Mohamed Mbougar Sarr, winner of 2021 Goncourt prize in France for his novel entitled « La Plus Secrète Mémoire des hommes » was in Dakar to promote his book. This was his first visit home since he won the prestigious prize.
The Senegalese writer Mohamed Mbougar Sarr, winner of the Goncourt prize, said Thursday evening in Dakar not to be "surprised by the controversy" in Senegal on one of his books that deals with homosexuality, during his first public conference in his country since his award.
Mbougar Sarr, who lives in France, won in October 2021 the Goncourt, the most prestigious literary award in France, for his novel "The most secret memory of men", a fiction on the life of the late Malian writer Yambo Ouologuem.
The writer, born in 1990, is the author of four books including "Terre ceinte" (2014), "Silence du Cœur" (2017) and "De pur hommes" (2018). The latter, relating to homosexuality, tells the story of a man whose corpse is dug up and then dragged by a crowd out of a cemetery.

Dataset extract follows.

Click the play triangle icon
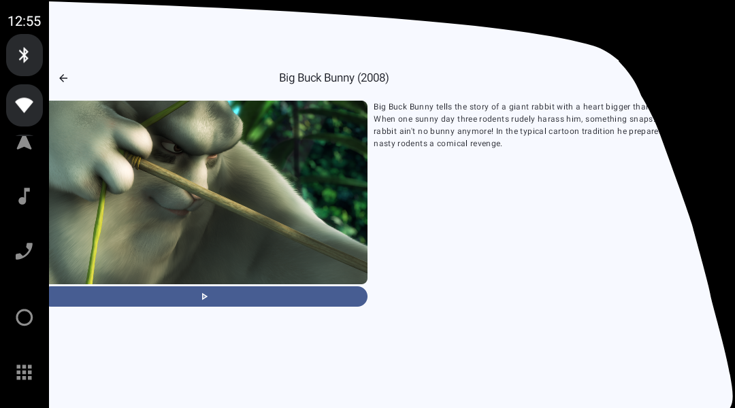 pos(204,296)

The book "De pur hommes" was not well received by some who felt that the writer was in favor of homosexuality, a phenomenon widely considered a deviance in Senegal.
"The controversy and the amalgams did not surprise me. For a long time, I have been concerned about a question, what it means to be a novelist today," he said, before an audience of researchers, students and others.
"A novelist is someone who never captures anything other than the surrounding anxiety. My whole spirit is to keep the essential. My work is a work of fiction. All that can be proclaimed about me as fantasy and characterization is derisory," he said, during the conference organized by the Senegalese news site Seneplus.
"When you have a work that is attacked, you are the least well placed to defend it. There is something mortifying for the author who is attacked to say 'this is what I wanted to do, what are my intentions'," said the 31-year-old writer.
"When you are the one who created the work, it is difficult and not even desirable to defend yourself. Everything I have to say is in my literal work. The answer is there," he continued.
"Besides that, there is a space for debate that must always be maintained. In our traditional societies, there have always been traditions, rituals, configurations that privileged forms of tolerance. How were the frameworks that allowed for a form of tolerance destroyed," he wondered.
The Senegalses is the first writer from sub-Saharan Africa, and one of the youngest authors, to receive the prestigious Goncourt Prize.